AbstractThe transport of many solutes through soils is strongly affected by their reaction with the solid constituents. One of the most common of such reactions is cation exchange. It is, therefore, important to be able to predict the effects of cation‐exchange reactions on cation transport. The purpose of this study was to examine experimentally the effects of two different types of cation exchange on the transport of cations through soil, and to compare the results with simple mathematical predictions. The experiments also permitted an examination of the effect of cation exchange on anion transport via its effect on anion exclusion.
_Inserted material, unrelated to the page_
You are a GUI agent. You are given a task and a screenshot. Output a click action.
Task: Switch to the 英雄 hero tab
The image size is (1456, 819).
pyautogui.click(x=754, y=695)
The effects of both K‐Ca and Na‐Ca exchange were studied because these have quite different isotherm shapes, Na‐Ca exchange being much less favorable than K‐Ca exchange. The spatial distributions of water, tritium, Cl, Na, K, and Ca were measured following constant‐flux horizontal infiltration of tritiated NaCl or KCl solutions into a Ca‐saturated clay soil. The concentrations of cations both in solution and in the sorbed phase were measured independently. Soil water fluxes throughout the experiments were small enough to ensure that physical and chemical equilibrium was attained. Anion exclusion caused the Cl front to move faster than the tritium front (which moved with the average pore‐water velocity), while exchange resulted in the monovalent cations moving more slowly than tritium. The position of the Cl front was independent of the cation in the invading solution, being determined by the anion‐exclusion properties of the soil in equilibrium with the cation in the initial solution. The shape of the cation profiles, the relationship between the position of the cation fronts in the solution and sorbed phases, and the average position of the cation fronts depended on the shape of the exchange isotherm and the inflowing solution concentration. The penetration of the center of mass of the combined cation fronts (total cation mass per unit soil volume) was successfully predicted using the effective distribution coefficient and a moving coordinate based on the water.